La difficoltà è vedere, rimanere toccati, e sapere aspettare. Il cambiamento è un processo lento, basato sulla costruzione di una massa critica capace di reagire e di acquisire la coscienza che è vero, “è possibile fare pressioni sui politici e fermare la guerra”. Il fotografo, che vive a New York e ha testimoniato all’istante la tragedia dell’11 settembre dal principio fino al collasso degli edifici, non crede “che ci sia un elemento unico, individuale, che possa risolvere un conflitto: il mondo è un processo, e la guerra deve essere coinvolta nel processo”. Così diventa importante “l’opinione che sentite dagli altri e quella che si sente dentro”.

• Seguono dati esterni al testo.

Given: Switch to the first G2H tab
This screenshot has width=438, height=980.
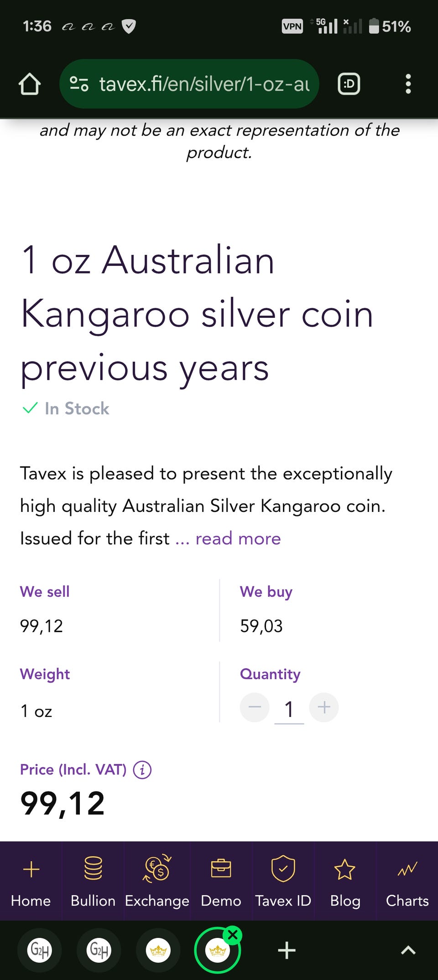Looking at the screenshot, I should coord(40,950).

James Nachtwey, lo ammette, è solo un granello di sabbia. “Quanti contributi positivi i media possono dare alla società”, ma l’informazione che apre gli occhi ora resta solo allo stato potenziale. Forse, addirittura, “è un’arma”, si chiede Enzo Bianchi. “Il fotografo si rende conto dell’ingiustizia e vi si oppone, ma i media e la pubblicità non rimuovono la violenza, che parrebbe contro gli interessi, ma la ostentano, con un uso politico”. Si forma quindi un’ambiguità schizofrenica, e la gente si ritrova impotente davanti agli orrori, da non poterli più sopportare fino a rimuoverli: “le barbarie dilaganti feriscono ed è questo a destare stanchezza, non la compassione”. “Se la gente, distante, fosse là, se avesse visto”, si rammarica il priore, per poi indicare una strada percorribile: “bisogna dare consapevolezza alla gente”.

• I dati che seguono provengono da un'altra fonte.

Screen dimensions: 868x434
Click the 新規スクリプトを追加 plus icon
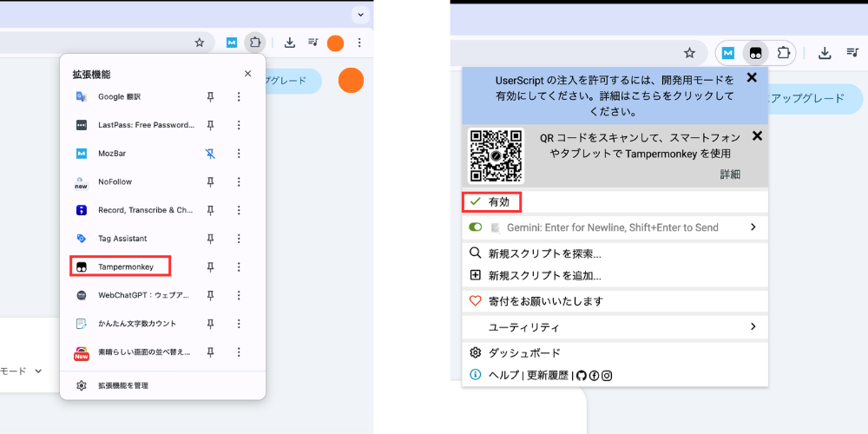(475, 275)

Non vede altri orizzonti per una vita nella dignità e nella libertà, James Nachtwey, non vede futuro o speranza, non vede nulla dopo, se non coinvolgersi, capire cosa una persona porta ad un’altra persona: “ho fotografato persone semplici, private di ogni cosa, che condividevano nella miseria assoluta: sono eroismi della normalità, e non potrò mai dimenticarne i pregi, l’umanità”. Enzo Bianchi è deciso: “bisogna svelare il male assoluto che opera tra gli uomini, bisogna prendere il cammino della comprensione”. “Io ho speranza perché la incontro ogni giorno attraverso il contatto concreto con le persone” dice, “ma sembra che in molti abbiano rigetto per le persone. Siamo veramente ancora disposti a incontrarle?”.

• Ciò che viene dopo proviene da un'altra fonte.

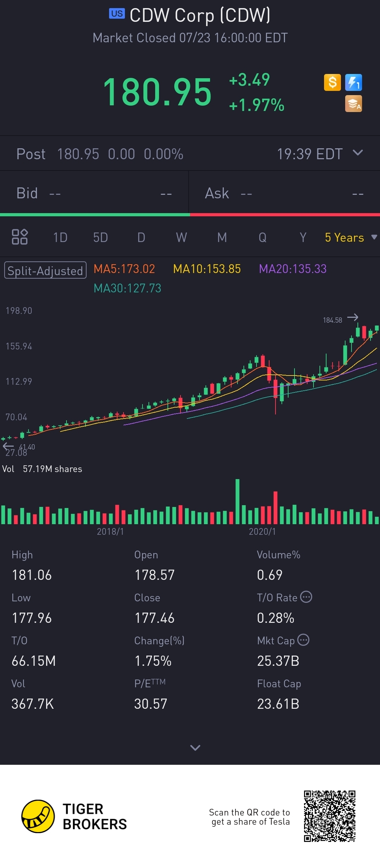Image resolution: width=380 pixels, height=868 pixels.
Task: Tap the Tesla share QR code
Action: [330, 816]
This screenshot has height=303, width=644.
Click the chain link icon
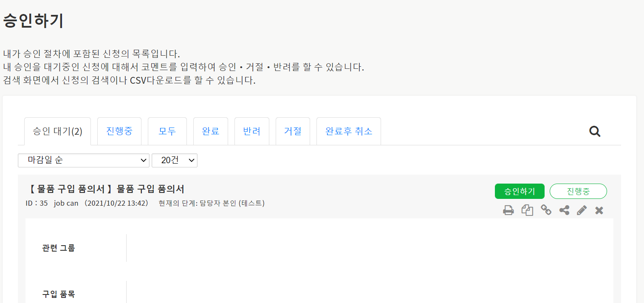(546, 210)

James Nachtwey le ha incontrate e fotografate, ostinatamente in prima linea, dove è stato gravemente ferito, da una granata, a Baghdad, nel dicembre 2003. I suoi scatti sono opere d’arte, basta osservarne le prospettive, la struttura compositiva: come se volesse toccarle, le persone, come se volesse trasferirne la vitalità e la sofferenza sulla pellicola. Immagini, parole e testimonianze per dichiarare guerra contro la guerra. Non sembra vero, ma è così: basta crederci.